The Dura decision by the Supreme Court left little doubt that in-and-out traders (i.e., investors who both bought and sold their shares during the class period) will have difficulty establishing the existence of loss causation. At least one court has confirmed this reading of the case in the context of class certification proceedings. In In re Cornerstone Propane Partners, L.P. Sec. Litig., 2006 WL 1180267 (N.D. Cal. May 3, 2006), the court found that “plaintiffs who sold their stock before July 21, 2001, when the first corrective disclosure occurred, did not suffer any loss causally related to the defendants’ alleged misrepresentations.” Accordingly, the court excluded these plaintiffs from the definition of the class.
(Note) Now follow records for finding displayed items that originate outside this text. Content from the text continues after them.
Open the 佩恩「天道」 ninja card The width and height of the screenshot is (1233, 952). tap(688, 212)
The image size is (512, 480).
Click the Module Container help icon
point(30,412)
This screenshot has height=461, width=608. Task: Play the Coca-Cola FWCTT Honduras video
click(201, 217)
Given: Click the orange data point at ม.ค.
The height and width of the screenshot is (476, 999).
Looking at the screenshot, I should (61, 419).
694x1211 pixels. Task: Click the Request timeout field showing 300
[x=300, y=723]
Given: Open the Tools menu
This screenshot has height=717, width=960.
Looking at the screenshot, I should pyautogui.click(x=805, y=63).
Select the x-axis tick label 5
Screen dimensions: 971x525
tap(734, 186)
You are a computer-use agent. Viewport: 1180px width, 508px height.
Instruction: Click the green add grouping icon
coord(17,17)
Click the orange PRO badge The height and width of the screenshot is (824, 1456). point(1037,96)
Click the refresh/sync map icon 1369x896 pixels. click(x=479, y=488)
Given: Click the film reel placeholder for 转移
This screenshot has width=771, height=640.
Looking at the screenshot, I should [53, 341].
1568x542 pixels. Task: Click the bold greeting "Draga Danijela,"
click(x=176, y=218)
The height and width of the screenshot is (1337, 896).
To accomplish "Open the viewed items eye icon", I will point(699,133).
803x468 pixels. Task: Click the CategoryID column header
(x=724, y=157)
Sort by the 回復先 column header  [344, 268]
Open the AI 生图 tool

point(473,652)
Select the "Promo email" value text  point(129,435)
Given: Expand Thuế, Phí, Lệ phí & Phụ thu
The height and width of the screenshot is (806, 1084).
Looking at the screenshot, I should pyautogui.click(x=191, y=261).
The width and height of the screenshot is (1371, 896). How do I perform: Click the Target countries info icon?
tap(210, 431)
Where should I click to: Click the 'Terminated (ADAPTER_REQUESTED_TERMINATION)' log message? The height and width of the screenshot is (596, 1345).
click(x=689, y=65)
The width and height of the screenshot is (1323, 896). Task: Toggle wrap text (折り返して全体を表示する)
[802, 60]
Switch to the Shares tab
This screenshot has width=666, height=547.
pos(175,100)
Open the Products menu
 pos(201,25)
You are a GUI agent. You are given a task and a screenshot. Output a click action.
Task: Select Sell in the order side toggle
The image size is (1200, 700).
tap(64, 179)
It is important to note that other courts, even pre-Dura, have come to a similar conclusion in the context of evaluating potential lead plaintiffs. Moreover, while the decision is interesting, removing in-and-out traders from the class is unlikely to have much of a practical effect on a securities class action other than reducing, by some amount, the potential damages.

Addition: There is a press release from defense counsel in the Cornerstone case noting that the decision “appears to be the first of its kind.”

Addition: A reader points out that a post-Dura class certification decision issued earlier this year in the Eastern District of Virginia reaches the opposite result. See In re BearingPoint, Inc. Sec. Litig., 232 F.R.D. 534 (E.D.Va. 2006) (“In sum, because in-and-out traders may conceivably prove loss causation, they are appropriately counted as members of the proposed class.”) Thanks to Andrew Brown for the cite.